C’est cette même doctrine de dissuasion nucléaire des États dotés qu’a rejetée l’Iran, et en particulier celle des États membres de l’OTAN, affirmant que cette doctrine les empêche d’honorer leurs engagements en matière d’élimination de leurs arsenaux, notamment l’Article VI du TNP, tout en maintenant une pression intolérable sur les États non dotés.  L’Iran a par ailleurs déploré que les États-Unis continuent de s’opposer à l’instauration d’une zone exempte d’armes nucléaires au Moyen-Orient, en défendant à l’égard de son pays des positions inacceptables tout en protégeant Israël, seul État de la région à n’avoir adhéré ni au TNP ni au régime de contrôle de l’Agence internationale de l’énergie atomique (AIEA) alors qu’il dispose d’un vaste arsenal d’armes de destruction massive. 

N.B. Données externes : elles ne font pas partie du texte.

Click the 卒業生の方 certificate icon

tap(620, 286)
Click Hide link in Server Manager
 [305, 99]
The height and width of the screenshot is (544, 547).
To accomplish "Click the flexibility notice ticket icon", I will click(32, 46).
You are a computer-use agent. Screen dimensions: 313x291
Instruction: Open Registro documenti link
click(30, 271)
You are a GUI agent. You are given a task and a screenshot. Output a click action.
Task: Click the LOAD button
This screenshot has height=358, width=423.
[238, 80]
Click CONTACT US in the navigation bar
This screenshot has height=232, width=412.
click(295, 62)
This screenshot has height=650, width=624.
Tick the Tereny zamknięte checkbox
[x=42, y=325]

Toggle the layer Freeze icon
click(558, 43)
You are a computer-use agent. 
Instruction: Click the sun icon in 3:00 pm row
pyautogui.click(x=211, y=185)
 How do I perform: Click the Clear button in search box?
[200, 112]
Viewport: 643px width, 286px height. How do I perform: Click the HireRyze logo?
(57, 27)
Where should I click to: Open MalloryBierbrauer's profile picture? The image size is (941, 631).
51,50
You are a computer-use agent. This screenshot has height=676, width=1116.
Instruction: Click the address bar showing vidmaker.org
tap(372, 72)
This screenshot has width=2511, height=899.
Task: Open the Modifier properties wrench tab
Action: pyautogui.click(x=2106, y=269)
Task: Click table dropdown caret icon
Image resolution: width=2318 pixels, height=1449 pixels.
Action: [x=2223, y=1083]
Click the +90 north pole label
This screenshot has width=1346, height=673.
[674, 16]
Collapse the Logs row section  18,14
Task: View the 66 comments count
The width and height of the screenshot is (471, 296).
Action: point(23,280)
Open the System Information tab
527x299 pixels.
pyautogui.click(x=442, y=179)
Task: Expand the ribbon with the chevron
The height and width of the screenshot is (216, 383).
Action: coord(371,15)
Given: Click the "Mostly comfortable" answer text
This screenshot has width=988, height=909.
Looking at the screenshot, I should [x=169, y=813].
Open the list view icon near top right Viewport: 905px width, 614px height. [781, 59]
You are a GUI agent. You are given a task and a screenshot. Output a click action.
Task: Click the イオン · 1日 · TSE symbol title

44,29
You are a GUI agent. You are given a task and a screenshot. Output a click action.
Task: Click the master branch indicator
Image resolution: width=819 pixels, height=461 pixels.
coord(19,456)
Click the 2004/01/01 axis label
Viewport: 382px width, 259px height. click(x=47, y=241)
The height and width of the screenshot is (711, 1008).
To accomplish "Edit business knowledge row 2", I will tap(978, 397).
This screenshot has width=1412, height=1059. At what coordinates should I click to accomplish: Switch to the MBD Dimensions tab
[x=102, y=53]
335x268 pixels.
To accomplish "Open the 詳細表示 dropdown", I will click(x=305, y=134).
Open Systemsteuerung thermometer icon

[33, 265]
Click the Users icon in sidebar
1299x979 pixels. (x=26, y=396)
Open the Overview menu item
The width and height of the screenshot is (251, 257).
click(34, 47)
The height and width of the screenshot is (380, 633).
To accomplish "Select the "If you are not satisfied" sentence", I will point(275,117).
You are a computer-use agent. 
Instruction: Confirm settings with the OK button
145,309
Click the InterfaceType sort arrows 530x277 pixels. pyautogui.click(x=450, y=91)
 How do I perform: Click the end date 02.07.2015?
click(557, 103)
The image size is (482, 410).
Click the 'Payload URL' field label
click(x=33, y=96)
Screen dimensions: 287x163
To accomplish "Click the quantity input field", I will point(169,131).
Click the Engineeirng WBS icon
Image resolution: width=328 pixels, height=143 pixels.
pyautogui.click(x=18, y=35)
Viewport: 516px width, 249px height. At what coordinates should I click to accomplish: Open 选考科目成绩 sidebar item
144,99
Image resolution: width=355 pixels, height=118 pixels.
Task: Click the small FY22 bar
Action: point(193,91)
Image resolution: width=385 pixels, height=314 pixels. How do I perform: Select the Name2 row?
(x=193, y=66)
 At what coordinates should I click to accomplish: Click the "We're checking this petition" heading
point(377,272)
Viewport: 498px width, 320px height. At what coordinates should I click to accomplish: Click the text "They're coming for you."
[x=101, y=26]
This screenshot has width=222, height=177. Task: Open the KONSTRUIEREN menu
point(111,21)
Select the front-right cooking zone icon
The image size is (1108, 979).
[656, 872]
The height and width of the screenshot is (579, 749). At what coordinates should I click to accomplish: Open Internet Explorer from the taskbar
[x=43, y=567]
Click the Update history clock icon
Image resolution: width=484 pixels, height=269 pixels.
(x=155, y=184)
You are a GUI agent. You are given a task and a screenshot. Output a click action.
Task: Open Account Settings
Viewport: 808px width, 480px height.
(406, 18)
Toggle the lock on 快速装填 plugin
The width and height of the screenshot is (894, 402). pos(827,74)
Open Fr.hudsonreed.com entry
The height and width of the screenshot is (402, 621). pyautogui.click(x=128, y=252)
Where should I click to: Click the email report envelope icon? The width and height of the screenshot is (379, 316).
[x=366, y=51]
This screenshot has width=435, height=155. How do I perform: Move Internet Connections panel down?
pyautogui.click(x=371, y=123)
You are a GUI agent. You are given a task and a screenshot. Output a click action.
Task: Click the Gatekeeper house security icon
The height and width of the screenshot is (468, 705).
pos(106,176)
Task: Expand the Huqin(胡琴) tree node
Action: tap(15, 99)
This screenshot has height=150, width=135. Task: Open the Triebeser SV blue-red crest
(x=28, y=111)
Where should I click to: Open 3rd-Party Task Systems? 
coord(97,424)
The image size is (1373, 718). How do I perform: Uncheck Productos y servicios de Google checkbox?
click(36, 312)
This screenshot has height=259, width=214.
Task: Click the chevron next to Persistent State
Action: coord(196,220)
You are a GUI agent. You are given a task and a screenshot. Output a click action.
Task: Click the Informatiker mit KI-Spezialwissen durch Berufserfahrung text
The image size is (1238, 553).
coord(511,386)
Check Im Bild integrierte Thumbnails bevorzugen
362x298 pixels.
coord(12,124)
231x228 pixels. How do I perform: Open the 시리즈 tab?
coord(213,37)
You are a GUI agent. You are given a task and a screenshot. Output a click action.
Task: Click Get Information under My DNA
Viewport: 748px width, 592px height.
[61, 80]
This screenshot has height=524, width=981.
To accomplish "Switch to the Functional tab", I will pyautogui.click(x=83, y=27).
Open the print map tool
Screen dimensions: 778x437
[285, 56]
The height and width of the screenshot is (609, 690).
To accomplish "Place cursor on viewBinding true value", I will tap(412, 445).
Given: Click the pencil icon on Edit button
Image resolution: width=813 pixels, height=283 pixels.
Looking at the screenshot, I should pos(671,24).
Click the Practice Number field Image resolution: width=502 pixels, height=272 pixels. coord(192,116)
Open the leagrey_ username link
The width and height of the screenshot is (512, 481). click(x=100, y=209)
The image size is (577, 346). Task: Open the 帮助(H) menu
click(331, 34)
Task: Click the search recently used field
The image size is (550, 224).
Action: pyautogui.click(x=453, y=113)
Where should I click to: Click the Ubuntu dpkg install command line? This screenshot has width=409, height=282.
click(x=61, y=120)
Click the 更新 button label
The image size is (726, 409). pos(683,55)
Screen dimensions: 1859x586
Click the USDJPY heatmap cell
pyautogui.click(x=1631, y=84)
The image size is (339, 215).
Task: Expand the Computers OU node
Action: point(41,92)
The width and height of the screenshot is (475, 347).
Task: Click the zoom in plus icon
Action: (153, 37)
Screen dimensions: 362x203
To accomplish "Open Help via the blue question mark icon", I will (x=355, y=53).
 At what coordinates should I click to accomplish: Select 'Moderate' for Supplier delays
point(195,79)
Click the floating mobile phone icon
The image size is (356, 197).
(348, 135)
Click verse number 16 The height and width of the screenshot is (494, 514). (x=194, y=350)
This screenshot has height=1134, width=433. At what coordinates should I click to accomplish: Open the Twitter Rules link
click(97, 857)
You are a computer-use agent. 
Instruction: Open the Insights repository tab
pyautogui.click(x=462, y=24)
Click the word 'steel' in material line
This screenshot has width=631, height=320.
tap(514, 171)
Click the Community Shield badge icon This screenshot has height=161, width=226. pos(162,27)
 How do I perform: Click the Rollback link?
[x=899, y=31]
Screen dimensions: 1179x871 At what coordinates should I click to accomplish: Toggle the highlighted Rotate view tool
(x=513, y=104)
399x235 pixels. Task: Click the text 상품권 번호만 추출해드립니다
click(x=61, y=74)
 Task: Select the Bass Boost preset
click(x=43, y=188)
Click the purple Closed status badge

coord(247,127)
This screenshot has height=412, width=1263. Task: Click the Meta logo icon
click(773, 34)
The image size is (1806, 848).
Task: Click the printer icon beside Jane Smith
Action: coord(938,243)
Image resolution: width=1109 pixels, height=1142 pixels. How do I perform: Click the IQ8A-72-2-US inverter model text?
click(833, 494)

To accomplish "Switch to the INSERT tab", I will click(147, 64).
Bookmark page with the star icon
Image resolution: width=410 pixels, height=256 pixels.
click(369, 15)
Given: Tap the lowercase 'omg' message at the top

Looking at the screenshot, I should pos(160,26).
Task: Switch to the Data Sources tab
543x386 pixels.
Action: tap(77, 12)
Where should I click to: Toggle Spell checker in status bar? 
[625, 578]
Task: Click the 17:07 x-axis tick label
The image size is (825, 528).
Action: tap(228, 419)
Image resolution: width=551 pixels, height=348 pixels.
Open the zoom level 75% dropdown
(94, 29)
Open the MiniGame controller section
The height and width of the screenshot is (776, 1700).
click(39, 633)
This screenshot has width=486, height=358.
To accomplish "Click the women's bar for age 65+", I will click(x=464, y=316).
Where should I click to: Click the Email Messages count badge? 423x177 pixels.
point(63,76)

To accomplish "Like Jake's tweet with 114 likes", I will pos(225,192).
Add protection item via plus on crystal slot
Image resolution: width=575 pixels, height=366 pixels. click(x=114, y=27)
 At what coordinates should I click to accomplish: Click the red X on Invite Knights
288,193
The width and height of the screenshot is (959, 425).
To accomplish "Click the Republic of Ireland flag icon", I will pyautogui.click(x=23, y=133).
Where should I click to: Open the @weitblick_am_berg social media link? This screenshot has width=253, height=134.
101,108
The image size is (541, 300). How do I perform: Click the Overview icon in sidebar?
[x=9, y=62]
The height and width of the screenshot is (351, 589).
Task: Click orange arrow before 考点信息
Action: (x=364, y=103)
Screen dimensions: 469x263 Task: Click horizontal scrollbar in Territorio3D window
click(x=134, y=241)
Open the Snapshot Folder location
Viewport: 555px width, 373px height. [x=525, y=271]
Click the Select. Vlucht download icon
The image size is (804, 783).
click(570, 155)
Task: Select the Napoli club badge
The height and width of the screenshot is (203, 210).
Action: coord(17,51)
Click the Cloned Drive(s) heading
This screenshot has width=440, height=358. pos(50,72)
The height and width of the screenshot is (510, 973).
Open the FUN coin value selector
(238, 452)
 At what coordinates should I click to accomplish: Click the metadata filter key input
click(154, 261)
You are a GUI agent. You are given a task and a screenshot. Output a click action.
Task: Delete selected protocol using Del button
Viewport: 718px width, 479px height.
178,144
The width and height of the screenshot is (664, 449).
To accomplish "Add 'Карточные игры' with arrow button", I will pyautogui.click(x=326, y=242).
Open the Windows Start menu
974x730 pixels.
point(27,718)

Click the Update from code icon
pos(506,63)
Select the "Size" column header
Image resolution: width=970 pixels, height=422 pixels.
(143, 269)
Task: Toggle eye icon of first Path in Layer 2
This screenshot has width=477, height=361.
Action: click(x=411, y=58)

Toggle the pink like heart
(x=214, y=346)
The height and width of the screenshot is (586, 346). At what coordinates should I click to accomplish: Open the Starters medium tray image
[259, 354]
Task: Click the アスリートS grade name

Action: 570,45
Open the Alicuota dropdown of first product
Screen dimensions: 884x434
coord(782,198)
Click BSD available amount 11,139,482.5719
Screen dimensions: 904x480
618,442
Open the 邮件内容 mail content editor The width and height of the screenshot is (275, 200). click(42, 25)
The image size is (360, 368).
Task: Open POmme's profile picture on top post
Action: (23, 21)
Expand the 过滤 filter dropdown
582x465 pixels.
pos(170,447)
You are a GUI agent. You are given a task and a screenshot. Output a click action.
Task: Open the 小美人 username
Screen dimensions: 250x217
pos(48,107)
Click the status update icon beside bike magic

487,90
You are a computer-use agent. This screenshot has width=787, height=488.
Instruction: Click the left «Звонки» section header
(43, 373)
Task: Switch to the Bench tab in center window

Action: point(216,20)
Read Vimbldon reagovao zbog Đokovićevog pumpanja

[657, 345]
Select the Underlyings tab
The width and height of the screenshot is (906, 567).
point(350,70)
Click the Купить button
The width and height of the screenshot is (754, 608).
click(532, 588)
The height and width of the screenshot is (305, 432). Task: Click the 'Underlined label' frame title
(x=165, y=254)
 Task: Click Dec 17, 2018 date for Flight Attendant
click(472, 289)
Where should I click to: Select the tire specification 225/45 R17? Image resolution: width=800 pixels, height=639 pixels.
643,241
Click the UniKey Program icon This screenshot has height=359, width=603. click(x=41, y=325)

Le Mexique est venu rappeler que de nombreux pays avaient souscrit des obligations supplémentaires à celles du TNP en matière de désarmement nucléaire en adhérant à des zones exemptes d’armes nucléaires.  Plusieurs pays d’Amérique latine et des Caraïbes, comme l’Uruguay, le Chili ou encore le Guatemala, ont rappelé le rôle précurseur de leur région avec l’adoption du Traité de Tlatelolco et ont dit leur fierté d’appartenir à la première région du globe à s’être ainsi déclarée exempte de ces armes nucléaires.  S’exprimant au nom des 33 pays de l’Organisme pour l’interdiction des armes nucléaires en Amérique latine et dans les Caraïbes (OPANAL), issu du Traité de Tlatelolco, le Brésil a vu dans l’échec de la dixième conférence d’examen du TNP le signe que le régime de ce Traité est en crise.  Le désarmement n’est pas seulement dans une impasse, il accuse un retard, et les arsenaux ne cessent de croître, s’est-il alarmé. 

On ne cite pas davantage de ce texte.